これまで「SCの賃料は固定賃料化が進む」と書いてきた。
ここで誤解してほしくないのは、私が「固定賃料化」を進めたいわけでは無いし、歩合賃料を否定しているわけでもない。
歩合賃料を採用することは大いに結構だし、売上連動性で収益を確保できればそれはそれで素晴らしいビジネスだと思う。
ただ、今後、「固定賃料化」が必然的に起こるのでは?と思っている。
その理由は、
アパレルを始め物販テナント比率が低下し、医療モールのようなそもそも売上の無いテナントが増加し、ECが進んでショールーミングが加速する中、いつまでも歩合賃料での収益をあてには出来ないのではないか?と。
でも、
「固定賃料化はテナントの売上にコミットしなくなるからSCをダメにする」
というご指摘もあると思う。
確かに過去、この議論があって歩合賃料を進めた背景もあった。
しかし、これは普通借家制度の仕組みの下で作られたものだ。
今は定期借家制度に変わっている。
定期借家契約は必ず契約のまき直し(再契約)がやってくる。
契約が満了になった時、契約を継続するのも終了するのも、賃料を据え置くのも、賃料を下げるのも、賃料を上げるのも、すべて賃貸人、賃借人、双方の合意に基づく。
その時、
賃借人(テナント)は引き続き契約したいのか。
賃貸人(SC)は引き続き契約したいのか。
この意思の有無と強弱とによって、再契約の是非も賃料の増減も決まる。
だから、この契約期間中、双方が、どれだけ努力したかどうか、これが次の契約に影響する。

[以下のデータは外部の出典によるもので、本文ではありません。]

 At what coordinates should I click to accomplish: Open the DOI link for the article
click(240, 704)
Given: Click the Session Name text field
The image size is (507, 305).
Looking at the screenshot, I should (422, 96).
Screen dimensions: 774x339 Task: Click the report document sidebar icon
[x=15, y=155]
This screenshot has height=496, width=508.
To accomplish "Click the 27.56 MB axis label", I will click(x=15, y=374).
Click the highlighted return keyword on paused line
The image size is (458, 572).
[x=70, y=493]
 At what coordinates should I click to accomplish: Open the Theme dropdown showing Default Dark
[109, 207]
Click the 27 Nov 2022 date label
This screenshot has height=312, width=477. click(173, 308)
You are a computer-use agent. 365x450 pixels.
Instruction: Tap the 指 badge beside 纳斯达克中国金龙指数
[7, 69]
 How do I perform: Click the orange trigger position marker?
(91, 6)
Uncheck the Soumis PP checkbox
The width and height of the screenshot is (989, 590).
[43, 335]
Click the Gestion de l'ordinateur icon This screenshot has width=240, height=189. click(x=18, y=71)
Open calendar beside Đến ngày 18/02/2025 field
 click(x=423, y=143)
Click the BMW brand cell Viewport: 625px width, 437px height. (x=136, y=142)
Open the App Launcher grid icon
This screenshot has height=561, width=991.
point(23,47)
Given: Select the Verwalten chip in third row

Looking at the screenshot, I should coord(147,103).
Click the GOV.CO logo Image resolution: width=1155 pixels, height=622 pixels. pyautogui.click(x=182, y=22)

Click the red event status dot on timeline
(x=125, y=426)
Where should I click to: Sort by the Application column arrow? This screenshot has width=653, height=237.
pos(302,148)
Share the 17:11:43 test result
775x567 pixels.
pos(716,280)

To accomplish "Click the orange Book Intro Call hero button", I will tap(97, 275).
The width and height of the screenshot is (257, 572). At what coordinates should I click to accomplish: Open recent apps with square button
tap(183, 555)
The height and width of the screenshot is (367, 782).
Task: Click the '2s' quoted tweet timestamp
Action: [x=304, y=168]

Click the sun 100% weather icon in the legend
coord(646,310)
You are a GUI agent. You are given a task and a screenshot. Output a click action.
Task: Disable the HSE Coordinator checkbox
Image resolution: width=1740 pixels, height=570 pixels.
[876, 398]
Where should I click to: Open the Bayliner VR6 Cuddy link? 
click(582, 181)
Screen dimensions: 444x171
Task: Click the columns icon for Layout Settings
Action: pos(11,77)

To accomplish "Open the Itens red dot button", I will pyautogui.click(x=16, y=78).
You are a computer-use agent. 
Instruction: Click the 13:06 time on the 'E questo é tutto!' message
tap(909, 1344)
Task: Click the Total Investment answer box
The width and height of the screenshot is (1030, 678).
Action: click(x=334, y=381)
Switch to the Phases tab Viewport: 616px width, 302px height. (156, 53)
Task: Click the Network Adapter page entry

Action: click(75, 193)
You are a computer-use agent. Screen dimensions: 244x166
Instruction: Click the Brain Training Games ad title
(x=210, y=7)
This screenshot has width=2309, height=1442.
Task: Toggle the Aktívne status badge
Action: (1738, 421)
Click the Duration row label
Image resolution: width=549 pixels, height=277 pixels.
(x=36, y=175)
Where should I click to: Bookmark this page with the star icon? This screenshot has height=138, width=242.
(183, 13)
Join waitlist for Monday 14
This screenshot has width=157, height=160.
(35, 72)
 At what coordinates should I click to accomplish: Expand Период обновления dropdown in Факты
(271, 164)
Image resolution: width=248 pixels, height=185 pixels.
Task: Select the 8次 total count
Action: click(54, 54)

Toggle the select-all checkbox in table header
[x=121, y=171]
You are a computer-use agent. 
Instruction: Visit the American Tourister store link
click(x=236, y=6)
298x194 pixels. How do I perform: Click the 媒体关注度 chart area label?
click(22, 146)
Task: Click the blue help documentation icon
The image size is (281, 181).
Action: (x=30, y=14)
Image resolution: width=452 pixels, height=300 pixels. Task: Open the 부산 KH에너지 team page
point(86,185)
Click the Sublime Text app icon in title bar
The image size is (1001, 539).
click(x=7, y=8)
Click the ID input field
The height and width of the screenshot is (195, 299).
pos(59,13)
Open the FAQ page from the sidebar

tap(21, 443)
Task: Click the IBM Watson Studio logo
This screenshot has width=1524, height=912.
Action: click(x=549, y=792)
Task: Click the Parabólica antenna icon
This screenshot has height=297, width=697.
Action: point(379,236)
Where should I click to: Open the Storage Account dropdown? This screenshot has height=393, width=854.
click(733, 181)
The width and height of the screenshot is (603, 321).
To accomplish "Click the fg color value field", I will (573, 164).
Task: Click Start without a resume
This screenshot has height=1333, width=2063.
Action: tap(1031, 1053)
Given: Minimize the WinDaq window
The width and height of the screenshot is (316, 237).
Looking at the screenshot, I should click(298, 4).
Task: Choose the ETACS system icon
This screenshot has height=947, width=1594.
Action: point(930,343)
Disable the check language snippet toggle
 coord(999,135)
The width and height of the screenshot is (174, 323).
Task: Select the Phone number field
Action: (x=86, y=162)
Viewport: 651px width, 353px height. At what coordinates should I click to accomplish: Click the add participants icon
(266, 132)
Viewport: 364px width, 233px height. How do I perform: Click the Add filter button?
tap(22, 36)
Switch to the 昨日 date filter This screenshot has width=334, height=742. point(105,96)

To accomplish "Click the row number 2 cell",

これが定期借家制度に組み込まれた「契約主義」のプログラムなのです。
(これを『契約自由の原則』と言います)
もし、この指摘のように賃貸人が、固定賃料になったことでテナントの売上に無関心になり、契約期間中、何もしなかったら、次の契約の時、賃料を増額するどころかテナントは出ていってしまう。
だから、賃貸人(SC)は、契約期間中、テナントのサポートをしっかりやる必要がある。
賃借人(テナント)も同じように契約期間に最大のパフォーマンスを出す必要がある。
だから売上歩合の無い「歯医者さん」だってしっかり宣伝してあげないといけないのです。
患者(顧客)が増えれば契約を継続したいと思うし、患者(顧客)が増えなければ安い賃料の路面に移転するかもしれません。
これが定期借家契約に仕込まれたプログラムなのです。
普通借家契約と定期借家契約の違い。
そこに仕組まれたプログラム。
それを前提にSC経営は考えなくてはならないのです。